Writing in Mathematics

Writing in Mathematics Carlos Rodriguez Area 11 Curriculum & Instructional Coach Spring 2011

Objectives • Why math journaling? • Key essentials? • Establish a routine • Choose a focus • Model the process and expectations • Models and anchor charts • Establish a feedback protocol • Implementation Strategy Scaffold • Open end response (opinion, reflection, questions…) • Review and introduce math skills/concepts • Problem solving (extended response)

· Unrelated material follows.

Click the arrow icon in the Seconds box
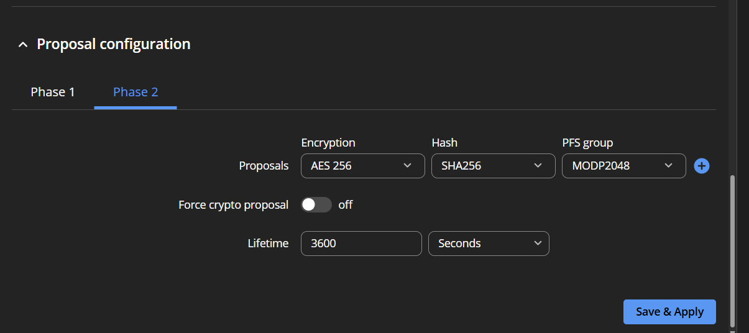This screenshot has height=333, width=749. 538,244
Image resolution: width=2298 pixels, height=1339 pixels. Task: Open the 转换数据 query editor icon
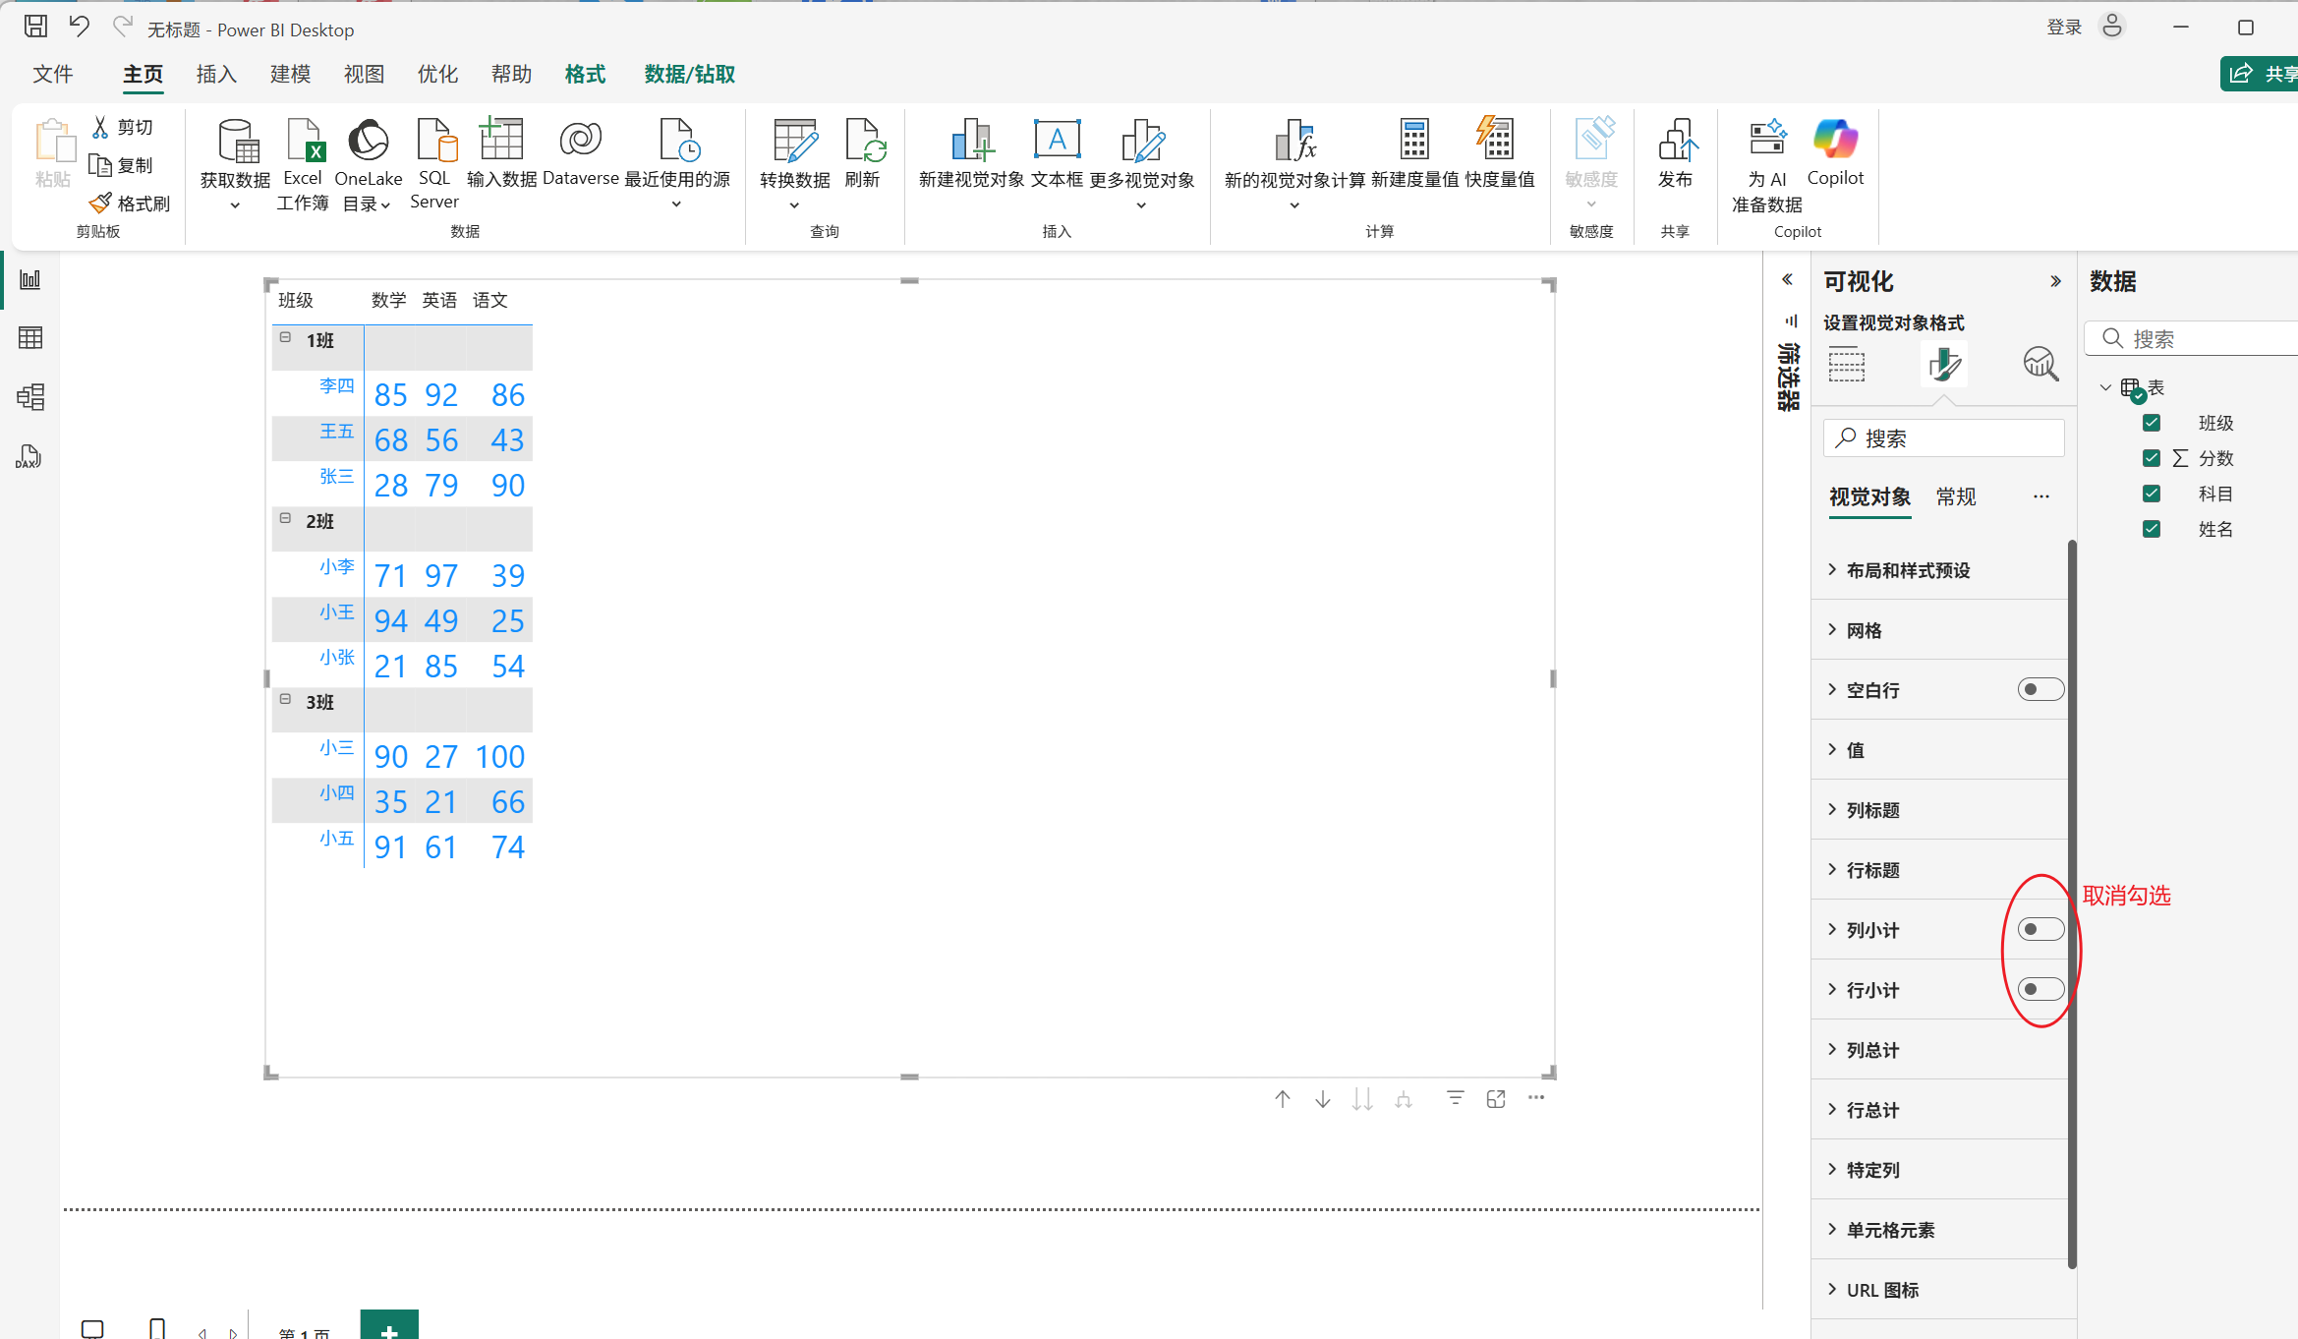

Why use Math Journals? Math journals are an effective way for teachers to understand a child’s mathematical thinking, processes, strategic knowledge, and/or proficiency with skills and concepts. Journaling within the math class should reflect a gradual progression that include but are not limited to the following: • Response to Open-ended Prompts • Solving Daily Math Problems • Skills Review/Scaffolding • Extended Response Problem Solving

Start by… • Determine how and when to use the math journals: • Select several uses and discuss each with the students: Ex. Daily problem solving, open response, exit slips, selected writing prompts, etc. MODEL, MODEL, MODEL! • Determine when journals will be incorporated into the math lesson: Ex. During the Warm-Up, during the wrap up, “x” number of days per week, etc. • Develop a protocol for how journals will be assessed and shared: Ex. Develop a schedule for feedback/assessment, encourage students to write with the intention to share with their classmates, create a rubric for assessment, etc. • Determine how journals should be organized: storage in the classroom, how they will be distributed when it’s time to use them, whether they are organized by unit, quarterly or a continuation of the whole year, etc. • Support students writing by building anchor charts for concepts, creating math word walls, posting math problem solving strategies, etc. • Increase the classroom discourse during math instruction: students who are able to articulate their thinking will find it easier to translate their thoughts into writing. • Encourage students to focus on their thought processes, not the “right answer”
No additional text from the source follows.